[Stored entries]
● ● ●

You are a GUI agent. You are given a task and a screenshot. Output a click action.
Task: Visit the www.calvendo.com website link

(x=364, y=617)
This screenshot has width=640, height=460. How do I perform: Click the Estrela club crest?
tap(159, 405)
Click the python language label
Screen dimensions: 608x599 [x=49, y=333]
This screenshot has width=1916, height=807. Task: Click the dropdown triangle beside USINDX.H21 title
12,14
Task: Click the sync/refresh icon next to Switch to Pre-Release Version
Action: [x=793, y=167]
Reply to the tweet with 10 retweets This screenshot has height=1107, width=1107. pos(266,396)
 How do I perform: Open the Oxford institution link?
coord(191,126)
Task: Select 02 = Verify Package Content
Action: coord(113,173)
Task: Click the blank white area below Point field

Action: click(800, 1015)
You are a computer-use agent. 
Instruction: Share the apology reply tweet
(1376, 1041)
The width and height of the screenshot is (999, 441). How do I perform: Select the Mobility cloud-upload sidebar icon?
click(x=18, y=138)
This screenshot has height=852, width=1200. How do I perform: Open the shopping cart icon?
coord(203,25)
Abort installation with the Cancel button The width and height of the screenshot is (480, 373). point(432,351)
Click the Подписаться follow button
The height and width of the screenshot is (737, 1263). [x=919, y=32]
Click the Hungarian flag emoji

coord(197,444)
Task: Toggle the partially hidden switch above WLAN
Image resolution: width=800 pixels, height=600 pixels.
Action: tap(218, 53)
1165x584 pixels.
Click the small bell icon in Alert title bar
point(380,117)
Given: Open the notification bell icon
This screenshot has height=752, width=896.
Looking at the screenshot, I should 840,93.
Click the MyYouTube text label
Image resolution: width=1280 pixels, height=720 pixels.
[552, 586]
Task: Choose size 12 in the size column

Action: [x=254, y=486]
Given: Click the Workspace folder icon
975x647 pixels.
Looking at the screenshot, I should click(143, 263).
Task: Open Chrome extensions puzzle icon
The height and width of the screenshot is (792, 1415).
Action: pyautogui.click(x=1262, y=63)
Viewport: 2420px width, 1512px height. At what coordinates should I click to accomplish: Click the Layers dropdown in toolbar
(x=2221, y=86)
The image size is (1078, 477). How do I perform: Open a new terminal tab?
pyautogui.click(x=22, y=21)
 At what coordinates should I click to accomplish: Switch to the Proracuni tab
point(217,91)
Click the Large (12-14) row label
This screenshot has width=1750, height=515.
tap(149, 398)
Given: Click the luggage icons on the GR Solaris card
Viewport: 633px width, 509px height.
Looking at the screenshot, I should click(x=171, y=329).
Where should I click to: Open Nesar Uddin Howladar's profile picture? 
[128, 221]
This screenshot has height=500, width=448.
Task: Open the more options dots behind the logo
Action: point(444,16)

● ● ●

__What you need to do__.
Please give only the number of lines above that contain "with".

__Output below__.
2